Licenciada em Gestão por acaso, porque tinha a ideia de seguir Psicologia, o seu primeiro emprego foi numa empresa em Lisboa de estudos e projectos para fundos comunitários que tinham começado a ser concedidos a Portugal pela União Europeia. Nasceu no Outeiro das Matas em 1964 onde viveu até aos seis anos, altura em que os pais se mudaram para Ourém, onde viveu até aos 15 anos. Depois foi viver para Fátima, onde os pais, que tinham uma fábrica de artigos religiosos, construíram casa.
Ao longo de 18 anos trabalhou na Escola Profissional de Ourém e na entidade que lhe sucedeu, a INSIGNARE - Associação de Ensino e Formação. Além de dar aulas foi também durante dez anos directora executiva. Nunca quis ter cargos políticos e o mais próximo que esteve da política foi quando a convite do antigo presidente da Câmara de Ourém exerceu a presidência de uma empresa municipal, actividade que não gostou pela falta de autonomia e por as funções serem dadas a comentários políticos e a politiquices.
Purificação Pereira Reis teve com o marido um projecto empresarial num terreno que era dos pais e onde construíram um hotel. Foi um projecto que a entusiasmou e que passou para outras mãos tendo sido depois convidada pelo dono da Movicortes, Ribeiro Vieira, para lançar uma escola de negócios em Leiria. Diz que é uma mulher que gosta de dormir sem sobressaltos, que preferiu viver na sua terra e ajudá-la a crescer e que tem como qualidades a persistência e a determinação.

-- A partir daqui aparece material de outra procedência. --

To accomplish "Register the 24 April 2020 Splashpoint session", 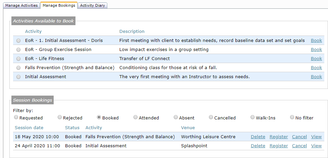I will click(279, 146).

A ACISO – Associação Empresarial Ourém – Fátima tem sido um motor do progresso empresarial no concelho de Ourém, promovendo a formação, apostando na qualificação dos empresários, no apoio à criação de empresas, entre outras actividades. Organiza um dos mais importantes congressos de turismo religioso que tem catapultado Fátima e o país no panorama internacional em países que tinham pouca relevância em termos turísticos e que passaram a ter Portugal como um destino. Uma das grandes apostas da associação, nascida em 1943, é o centro de empresas de Ourém que facilita a instalação de novas empresas nos três primeiros anos. Uma alavanca para várias empresas que cresceram, que estão grandes e saudáveis e que estão a contribuir para a criação de emprego e de riqueza no concelho. As tecnologias e a gestão são duas das áreas com forte expressão em termos de formação.